■ WHAT YOU HAVE TO DO
Reproduce every one of the entries below verbatim, line by line.

■ Data listing
** start **
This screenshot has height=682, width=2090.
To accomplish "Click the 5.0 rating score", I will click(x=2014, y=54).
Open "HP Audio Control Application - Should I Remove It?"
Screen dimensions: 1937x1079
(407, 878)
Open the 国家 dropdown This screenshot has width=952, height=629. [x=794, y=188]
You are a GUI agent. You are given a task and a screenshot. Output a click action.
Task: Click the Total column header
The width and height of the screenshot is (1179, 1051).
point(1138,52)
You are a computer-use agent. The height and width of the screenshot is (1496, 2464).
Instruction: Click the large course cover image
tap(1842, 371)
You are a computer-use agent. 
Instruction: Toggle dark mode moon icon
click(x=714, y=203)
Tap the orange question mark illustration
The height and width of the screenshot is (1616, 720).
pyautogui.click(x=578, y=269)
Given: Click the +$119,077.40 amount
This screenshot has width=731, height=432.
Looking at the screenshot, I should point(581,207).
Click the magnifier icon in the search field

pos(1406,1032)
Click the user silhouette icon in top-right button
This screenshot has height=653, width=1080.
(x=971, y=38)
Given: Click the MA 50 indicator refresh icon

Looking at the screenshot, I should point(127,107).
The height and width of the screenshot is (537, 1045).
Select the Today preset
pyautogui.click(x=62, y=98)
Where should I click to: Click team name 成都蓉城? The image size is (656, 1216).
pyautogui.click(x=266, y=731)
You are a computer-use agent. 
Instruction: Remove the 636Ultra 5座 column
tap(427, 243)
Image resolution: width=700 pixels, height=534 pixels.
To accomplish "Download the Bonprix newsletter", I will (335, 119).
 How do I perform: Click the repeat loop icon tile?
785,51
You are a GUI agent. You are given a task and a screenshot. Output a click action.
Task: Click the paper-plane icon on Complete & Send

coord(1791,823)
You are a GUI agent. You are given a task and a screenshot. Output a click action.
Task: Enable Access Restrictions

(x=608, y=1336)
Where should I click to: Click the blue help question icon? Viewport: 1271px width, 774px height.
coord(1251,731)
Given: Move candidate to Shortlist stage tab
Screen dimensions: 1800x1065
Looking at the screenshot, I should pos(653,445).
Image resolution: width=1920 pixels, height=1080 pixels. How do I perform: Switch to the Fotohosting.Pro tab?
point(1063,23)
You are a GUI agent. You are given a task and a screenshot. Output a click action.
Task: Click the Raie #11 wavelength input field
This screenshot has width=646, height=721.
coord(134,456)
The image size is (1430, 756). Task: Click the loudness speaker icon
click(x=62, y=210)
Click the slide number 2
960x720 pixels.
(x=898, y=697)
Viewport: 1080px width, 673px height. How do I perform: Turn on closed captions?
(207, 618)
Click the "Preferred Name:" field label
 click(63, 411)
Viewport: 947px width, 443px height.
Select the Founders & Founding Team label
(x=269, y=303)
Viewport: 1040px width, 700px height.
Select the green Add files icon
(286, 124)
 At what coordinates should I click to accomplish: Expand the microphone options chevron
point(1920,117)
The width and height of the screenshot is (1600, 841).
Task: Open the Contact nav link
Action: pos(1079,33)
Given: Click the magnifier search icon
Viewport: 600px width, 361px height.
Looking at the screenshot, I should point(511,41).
** end **
■ THE COMPLETED TASK
This screenshot has height=682, width=2090.
To accomplish "Click the 5.0 rating score", I will click(x=2014, y=54).
Open "HP Audio Control Application - Should I Remove It?"
Screen dimensions: 1937x1079
(407, 878)
Open the 国家 dropdown This screenshot has width=952, height=629. [x=794, y=188]
You are a GUI agent. You are given a task and a screenshot. Output a click action.
Task: Click the Total column header
The width and height of the screenshot is (1179, 1051).
point(1138,52)
You are a computer-use agent. The height and width of the screenshot is (1496, 2464).
Instruction: Click the large course cover image
tap(1842, 371)
You are a computer-use agent. 
Instruction: Toggle dark mode moon icon
click(x=714, y=203)
Tap the orange question mark illustration
The height and width of the screenshot is (1616, 720).
pyautogui.click(x=578, y=269)
Given: Click the +$119,077.40 amount
This screenshot has width=731, height=432.
Looking at the screenshot, I should point(581,207).
Click the magnifier icon in the search field

pos(1406,1032)
Click the user silhouette icon in top-right button
This screenshot has height=653, width=1080.
(x=971, y=38)
Given: Click the MA 50 indicator refresh icon

Looking at the screenshot, I should point(127,107).
The height and width of the screenshot is (537, 1045).
Select the Today preset
pyautogui.click(x=62, y=98)
Where should I click to: Click team name 成都蓉城? The image size is (656, 1216).
pyautogui.click(x=266, y=731)
You are a computer-use agent. 
Instruction: Remove the 636Ultra 5座 column
tap(427, 243)
Image resolution: width=700 pixels, height=534 pixels.
To accomplish "Download the Bonprix newsletter", I will (335, 119).
 How do I perform: Click the repeat loop icon tile?
785,51
You are a GUI agent. You are given a task and a screenshot. Output a click action.
Task: Click the paper-plane icon on Complete & Send

coord(1791,823)
You are a GUI agent. You are given a task and a screenshot. Output a click action.
Task: Enable Access Restrictions

(x=608, y=1336)
Where should I click to: Click the blue help question icon? Viewport: 1271px width, 774px height.
coord(1251,731)
Given: Move candidate to Shortlist stage tab
Screen dimensions: 1800x1065
Looking at the screenshot, I should pos(653,445).
Image resolution: width=1920 pixels, height=1080 pixels. How do I perform: Switch to the Fotohosting.Pro tab?
point(1063,23)
You are a GUI agent. You are given a task and a screenshot. Output a click action.
Task: Click the Raie #11 wavelength input field
This screenshot has width=646, height=721.
coord(134,456)
The image size is (1430, 756). Task: Click the loudness speaker icon
click(x=62, y=210)
Click the slide number 2
960x720 pixels.
(x=898, y=697)
Viewport: 1080px width, 673px height. How do I perform: Turn on closed captions?
(207, 618)
Click the "Preferred Name:" field label
 click(63, 411)
Viewport: 947px width, 443px height.
Select the Founders & Founding Team label
(x=269, y=303)
Viewport: 1040px width, 700px height.
Select the green Add files icon
(286, 124)
 At what coordinates should I click to accomplish: Expand the microphone options chevron
point(1920,117)
The width and height of the screenshot is (1600, 841).
Task: Open the Contact nav link
Action: pos(1079,33)
Given: Click the magnifier search icon
Viewport: 600px width, 361px height.
Looking at the screenshot, I should point(511,41).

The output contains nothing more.